Dunn agreed for his home in Edinburgh to be used as a contact address for paedophile theoretical journal named Minor Problems, which had been expelled from its previous mailing facility. He was the subject of a front-page exposé by the Sunday Mail. Although he sued the paper, he later dropped the action.

A number of key PIE figures were imprisoned in 1984 and the group was closed down shortly afterwards.

Dunn organised and advertised openly pro-paedophile meetings in both Glasgow and Edinburgh. He stated of the subject: "I am not one of those homosexuals who get cross or nervous when the subject of love between men and boys is raised."

In January 2007 after it emerged that Dunn, after whom the Ian Dunn Memorial Award was named, had been a founder member of PIE, lesbian Scottish Liberal Democrat politician Margaret Smith threatened to return her 2004 award unless it was renamed.
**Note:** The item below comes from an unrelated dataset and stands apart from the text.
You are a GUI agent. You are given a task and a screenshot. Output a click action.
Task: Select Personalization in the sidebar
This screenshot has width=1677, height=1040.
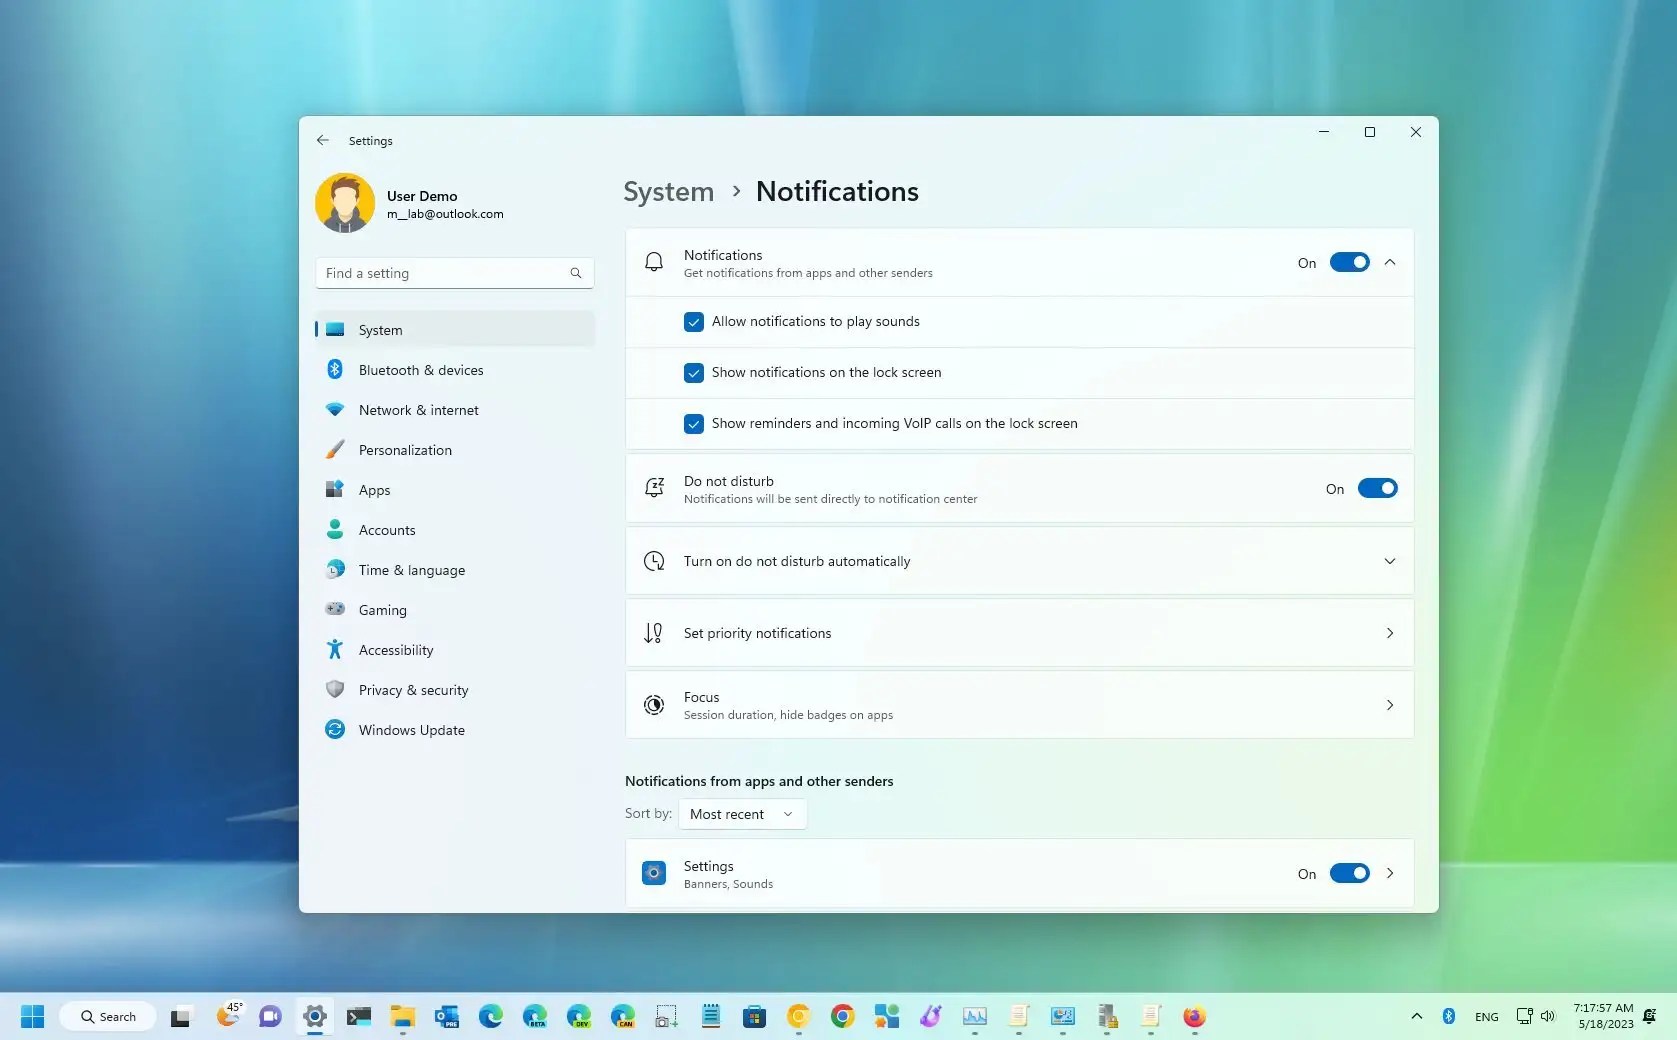[x=404, y=449]
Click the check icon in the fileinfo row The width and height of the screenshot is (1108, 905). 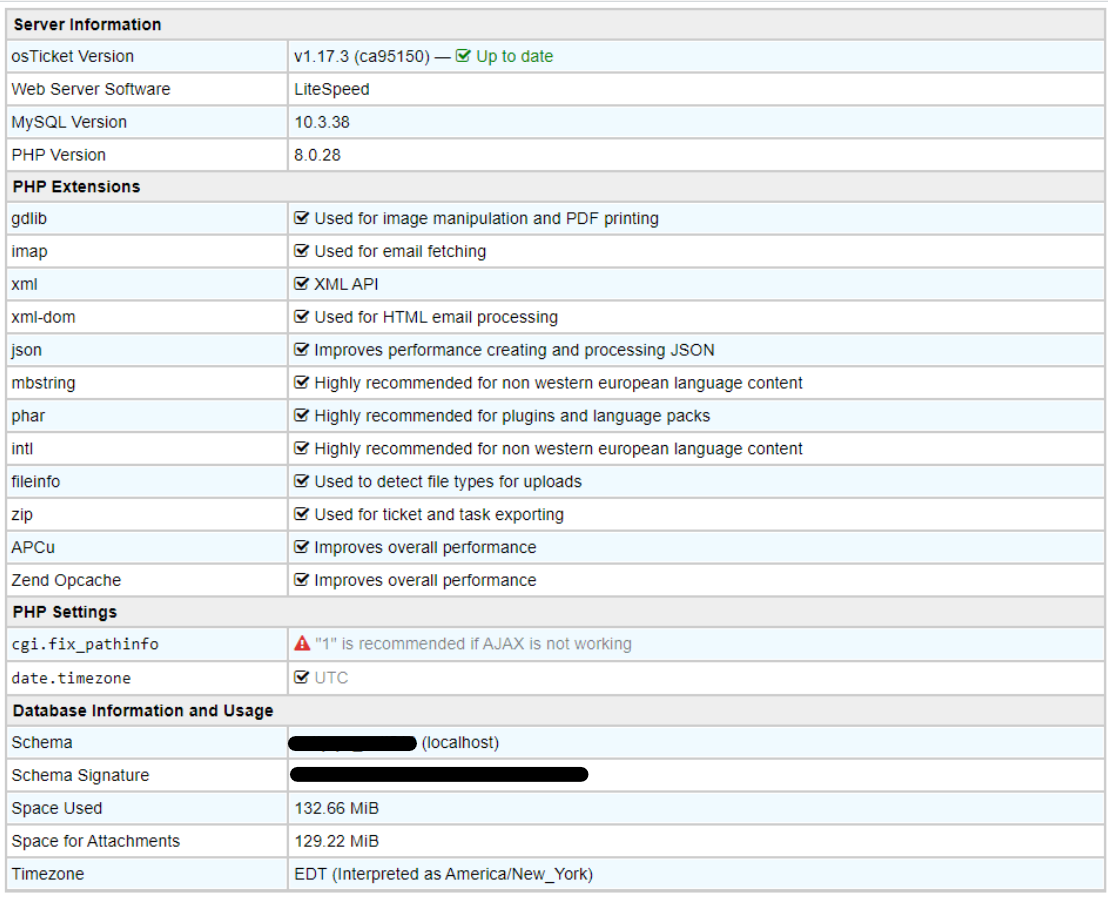[x=302, y=481]
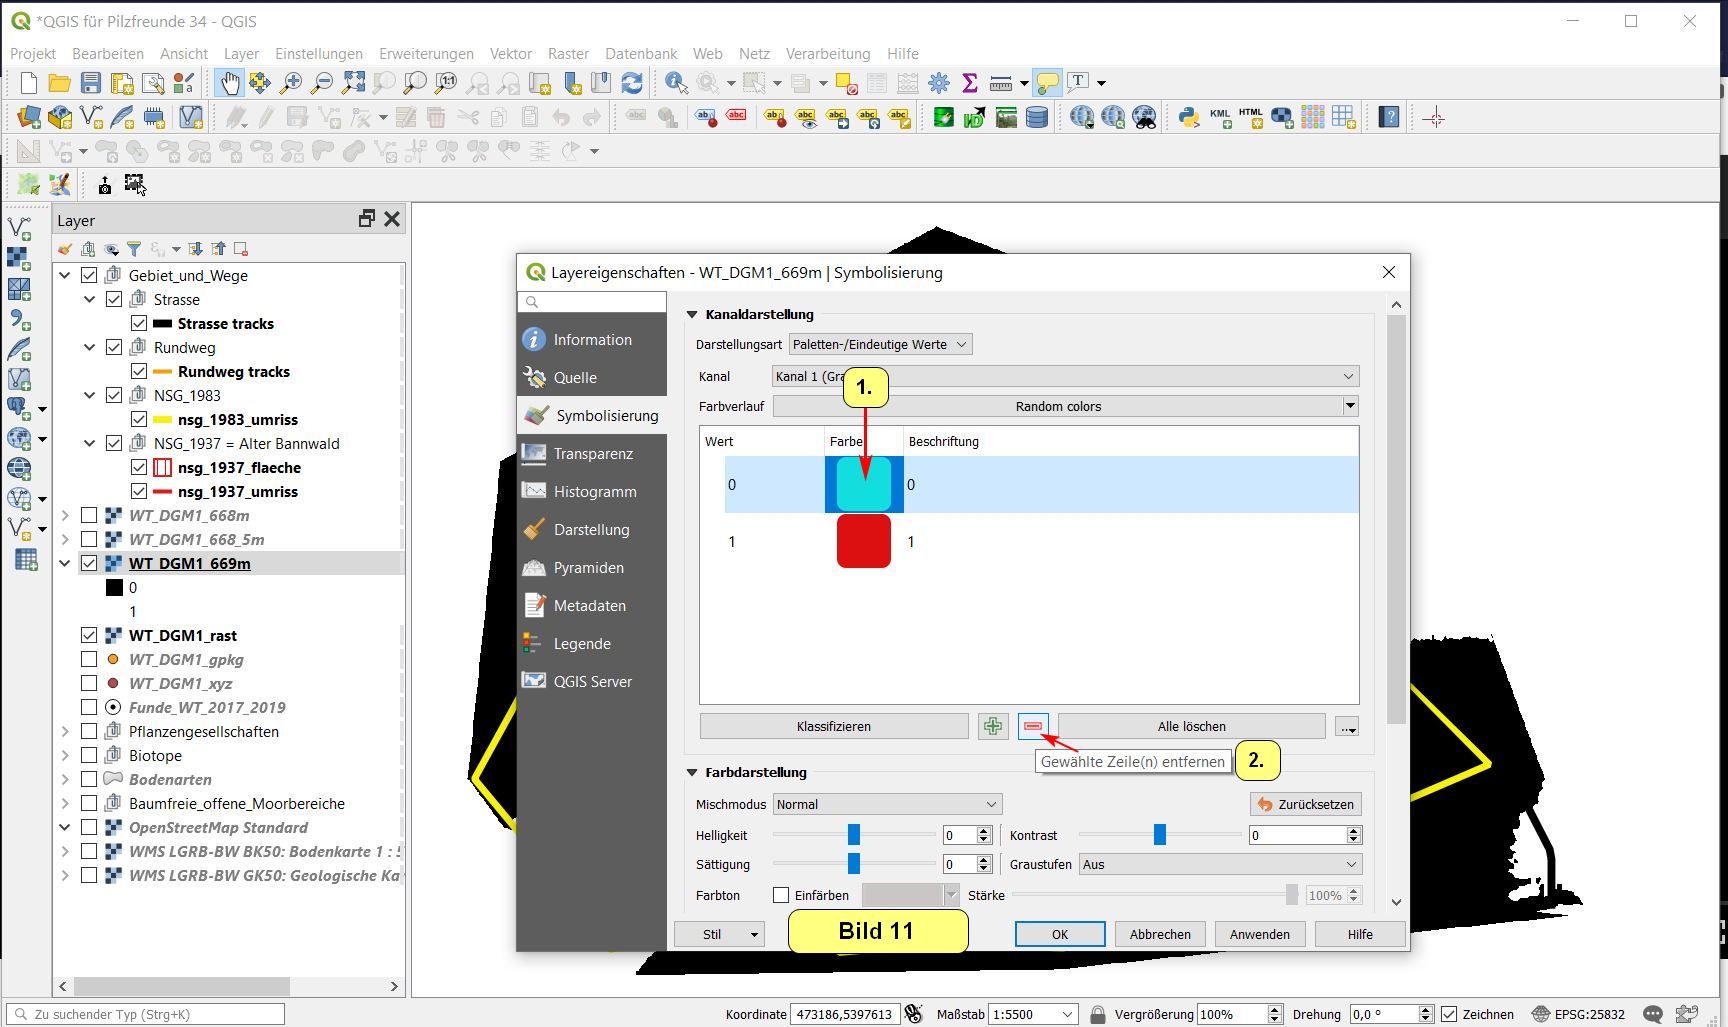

She stated: "I was totally and utterly unaware of the allegations when I accepted the award and I am very upset. Obviously I absolutely condemn paedophilia and anyone who is apologist for it." Bisexual Scottish Greens MSP Patrick Harvie, the 2003 recipient of the award, also suggested it should be renamed. The Ian Dunn Memorial Award is no longer listed on the official website of the Terrence Higgins Trust Scotland, which until 2007 had been responsible for managing the award.

In 1998, British LGBT+ rights activist Peter Tatchell wrote an obituary in The Independent for Dunn. However, on learning of Dunn's paedophile activism, he later stated:

Neither I nor most other people had any knowledge of [Dunn's] link with [the Paedophile Information Exchange] at the time. I only found out many years after I wrote his obituary. I would not have written it if I had known about his PIE work.

==Death and legacy==
Dunn lived in Broughton, Edinburgh and died of a heart attack in the city on 10 March 1998. He was survived by his partner, Ross Watt.

Dunn's funeral took place on 18 March 1998 at Mansfield Place Church, Edinburgh. A young man at the funeral claimed to have been raped by Dunn when he was 15 years old and stated he was attending "to make sure he was dead".

An inventory of his correspondence and papers is held at the National Library of Scotland in Edinburgh and in 2018, the library featured a display concerning his life and work. The display was later removed when the library was informed of Dunn's paedophile rights work by The Times newspaper.